𝐈𝐧𝐠𝐫𝐞𝐝𝐢𝐞𝐧𝐭𝐬:
4 cups baby spinach
1 cup sliced mushrooms (white or cremini)
1/2 cup cherry tomatoes (halved, mix of red and yellow)
2 boiled eggs (medium or soft-boiled)
1 tbsp olive oil
1/2 tsp garlic powder
Salt & pepper to taste
Optional: drizzle of balsamic vinaigrette or lemon juice
𝐃𝐢𝐫𝐞𝐜𝐭𝐢𝐨𝐧𝐬:
Sauté the Mushrooms: Heat olive oil in a skillet over medium heat. Add mushrooms, garlic powder, salt, and pepper. Sauté for 5–7 minutes until golden and tender.

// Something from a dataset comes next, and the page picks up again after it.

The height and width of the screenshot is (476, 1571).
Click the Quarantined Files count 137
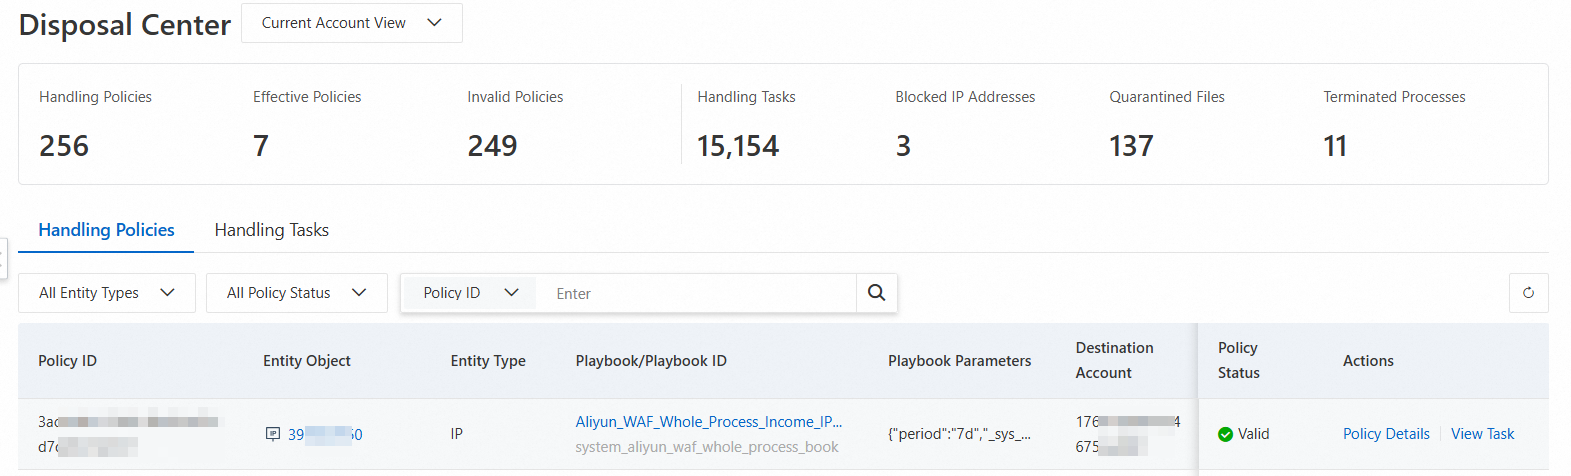1131,146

Boil the Eggs: Bring water to a boil, gently lower in eggs, and boil for 8–9 minutes. Cool under cold water and peel.
Assemble the Salad: In a bowl, layer baby spinach. Top with sautéed mushrooms, sliced cherry tomatoes, and halved boiled eggs.
Finish: Add a crack of fresh pepper and drizzle with your favorite vinaigrette or a squeeze of lemon.